Peter Stagg did not awake until the evening of the following day. Yet he was the first of his group to rise, except for one. That was Dr. Calthorp, who sat by his captain’s bedside.

“How long have you been here?” Stagg said.

“In Baltimore? I followed right on your heels. I saw you charge that deer into the priestesses—and everything that went on afterwards.”

Stagg sat up and moaned. “I feel as if every muscle in my body has been strained.”

“Every muscle has been. You didn’t go to sleep until about ten in the morning. But you ought to feel more than muscle-ache. Doesn’t your back hurt much?”

“A little. Feels like a slight burn in my lower back.”

“Is that all?” Calthorp’s white brows rose high. “Well, all I can say is that the antlers must be doing more than pouring out philoprogenitive hormones into your bloodstream. They must also be conducive to cell-repair.”

“What does all that mean?”

“Why, last night a man stabbed you in the back with a knife. Yet it didn’t slow you down much, and the wound seems to be almost healed. Of course, the knife didn’t go in more than an inch. You’ve got some pretty solid muscles.”

“I have a vague memory of that,” Stagg said. He winced. “And what happened to the man afterwards?”

“The women tore him apart.”

“But why did he stab me?”

“It seems he was mentally unbalanced.

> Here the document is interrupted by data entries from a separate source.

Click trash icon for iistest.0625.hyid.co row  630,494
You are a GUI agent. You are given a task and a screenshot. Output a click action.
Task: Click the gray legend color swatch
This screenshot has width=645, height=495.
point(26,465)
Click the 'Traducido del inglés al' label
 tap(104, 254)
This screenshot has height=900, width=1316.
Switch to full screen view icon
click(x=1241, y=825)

He resented your intense interest in his wife, and he stuck a knife into you. Of course, he was committing a horrible blasphemy. The women used tooth and nail to punish him.”

“Why do you say he was mentally unbalanced?”

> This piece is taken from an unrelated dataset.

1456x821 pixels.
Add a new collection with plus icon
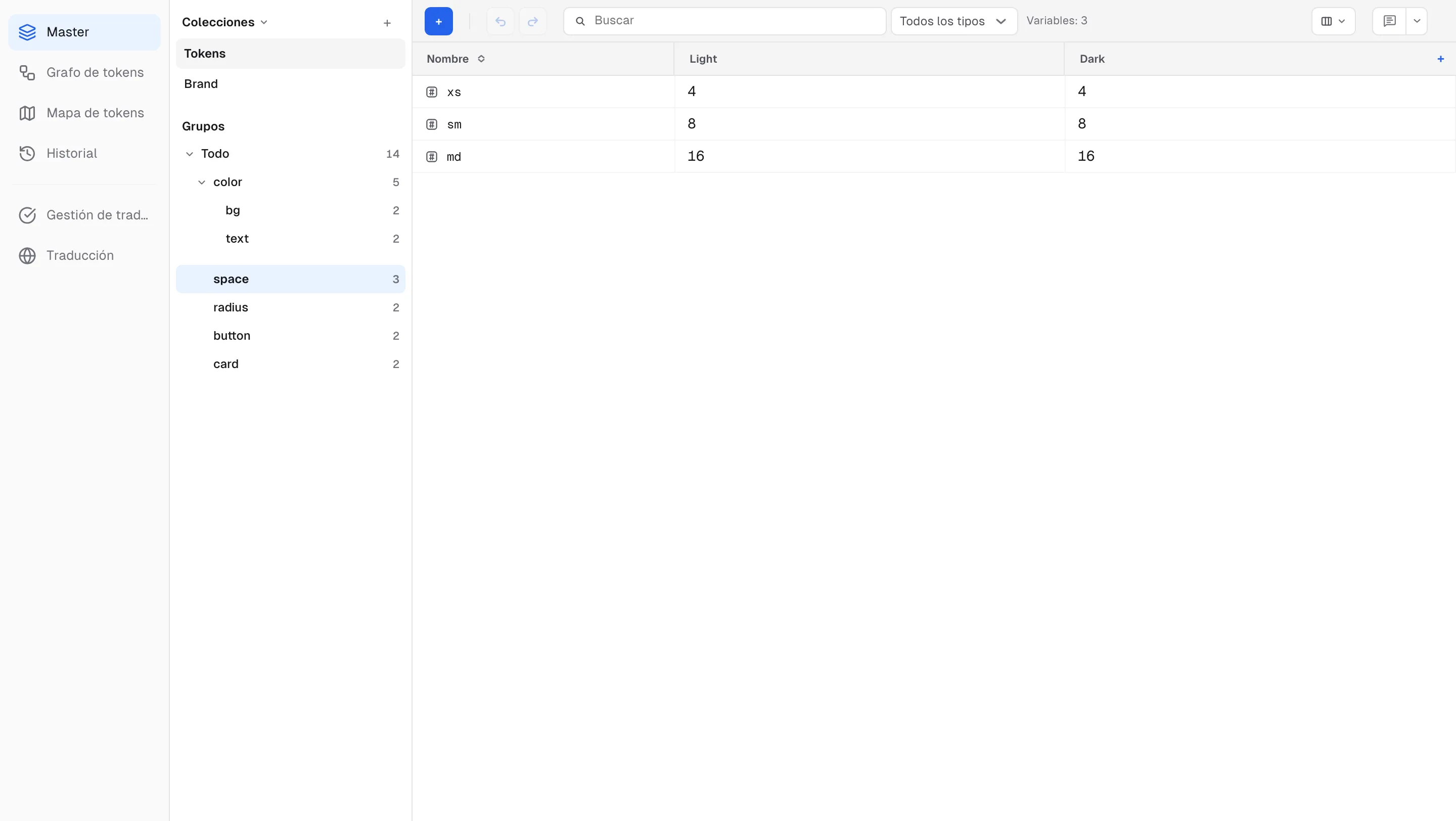coord(387,23)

“Because he was—at least, from this culture’s viewpoint. Nobody in his right mind would object to his wife cohabiting with a Sunhero. In fact, it was a great honor, because Sunheroes usually devote their time to nobody but virgins. However, last night you made an exception... of the whole city. Or tried to, anyway.”

Stagg sighed and said, “Last night was the worst ever. Weren’t there more than the usual number mangled?”

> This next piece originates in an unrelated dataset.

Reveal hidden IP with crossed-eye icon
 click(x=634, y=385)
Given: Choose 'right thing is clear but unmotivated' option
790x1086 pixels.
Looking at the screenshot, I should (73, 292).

“You can hardly blame the Baltimoreans for that. You started things off on a grand scale when you trampled those priestesses. By the way, whatever inspired that move?”

“I don’t know. It just seemed a good idea at the time. But I think it might have been my unconscious directing me to get revenge on the people responsible for these.”

He touched his antlers. Then he fixed a stare on Calthorp.

“You Judas! Why have you been holding out on me?”

“Who told you? That girl?”

“Yes. That doesn’t matter. Come on, Doc, spill it. If it hurts, spill it, anyway. I won’t harm you. My antlers are an index of whether I’m in my right mind or not. You can see how floppy they are.”

“I began to suspect the true pattern of events as soon as I started understanding the language,” Calthorp said. “I wasn’t sure, however, until they grafted those antlers on you. But I didn’t want to tell you until I could figure out some way of escape. I thought you might try to make a break and would get shot down. I soon began seeing that even if you ran away in the morning, you’d be back by evening—if not sooner. That biological mechanism on your forehead gives you more than an almost inexhaustible ability to scatter your seed; it also gives you an irresistible compulsion to do so. Takes you over completely—possesses you. You’re the biggest case of satyriasis known to history.”

“I know how it affects me,” Stagg said, impatiently. “I want to know just what kind of a role I am playing? Toward what goal? And why is all this Sunhero routine necessary?”

“Wouldn’t you like a drink first?”

“No! I’m not going to drown my sorrow in liquor. I’m going to accomplish something today. I would like a big cold drink of water. And I’m dying to take a bath, get all this sweat and crud off me. But that can wait. Your story, please. And make it damn quick!”